── Text block

Theodor Christoph Heinrich Rehbock (12 April 1864, Amsterdam – 17 August 1950, Baden-Baden) was a German hydraulics engineer, and professor at the University of Karlsruhe.

Theodor Rehbock's father was an overseas merchant. Rehbock studied at the Technical University Munich and Berlin Institute of Technology during 1884–90, receiving his MSc degree in 1892.

Rehbock performed studies on water supply and hydraulic engineering in many countries. Further, he built a hydroelectric power station in the Murg river in Baden. In 1899, Rehbock became professor of hydraulics at the University of Karlsruhe. Where he started a hydraulics laboratory, in 1901, of which he was the director until 1934. The hydraulics aspects of most large projects in Germany – as well as in many other countries in the world – were tested here. For instance the Afsluitdijk for the separation of the Zuiderzee (Dutch for South Sea) from the Wadden Sea in the Netherlands. After his retirement, the laboratory has been named the "Theodor Rehbock Laboratory".

Rehbock was rector (university president) of the University of Karlsruhe three times: in 1907–08, 1917–18 and 1925–26.

In 1935, an initiative of Theodor Rehbock, Wolmar Fellenius and Rudolf Seifert lead to the establishment of the International Association for Hydro-Environment Engineering and Research (IAHR).

In 1901 Rehbock married Margarete Küster. She gave birth to four sons and one daughter.

Honours 
 Rehbock weir – a device to accurately measure the discharge in open channel flows.
 Rehbock dentated sill – for kinetic energy dissipation at the end of a stilling basin, into which the spillway of a large dam ends. This, in order to prevent or reduce scour.

────
── Given information

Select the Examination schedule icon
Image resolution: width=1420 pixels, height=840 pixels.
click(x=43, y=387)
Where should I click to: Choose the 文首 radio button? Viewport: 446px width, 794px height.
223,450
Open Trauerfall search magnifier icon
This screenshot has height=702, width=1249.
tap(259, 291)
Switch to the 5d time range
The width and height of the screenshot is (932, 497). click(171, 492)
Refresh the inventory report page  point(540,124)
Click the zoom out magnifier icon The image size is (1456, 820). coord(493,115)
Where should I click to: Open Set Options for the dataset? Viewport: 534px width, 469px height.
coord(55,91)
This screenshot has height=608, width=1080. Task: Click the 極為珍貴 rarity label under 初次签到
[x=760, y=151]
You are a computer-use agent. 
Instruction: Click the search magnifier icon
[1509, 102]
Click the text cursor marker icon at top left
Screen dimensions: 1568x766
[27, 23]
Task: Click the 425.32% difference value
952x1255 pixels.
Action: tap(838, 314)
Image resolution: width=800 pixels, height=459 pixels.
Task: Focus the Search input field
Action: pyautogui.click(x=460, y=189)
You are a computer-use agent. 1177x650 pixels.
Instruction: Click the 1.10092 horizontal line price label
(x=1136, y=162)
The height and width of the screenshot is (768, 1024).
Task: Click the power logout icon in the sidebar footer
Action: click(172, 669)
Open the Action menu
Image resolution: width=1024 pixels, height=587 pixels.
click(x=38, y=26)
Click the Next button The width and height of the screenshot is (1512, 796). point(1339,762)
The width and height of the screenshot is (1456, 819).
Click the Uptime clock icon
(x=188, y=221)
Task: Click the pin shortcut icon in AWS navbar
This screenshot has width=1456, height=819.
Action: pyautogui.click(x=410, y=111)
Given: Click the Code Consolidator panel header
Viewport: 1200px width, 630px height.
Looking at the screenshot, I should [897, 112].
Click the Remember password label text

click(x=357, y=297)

────

Set exercise » In the text on Theodor Rehbock, until which year was he director of the hydraulics laboratory he started at the University of Karlsruhe?

Solution to the exercise » 1934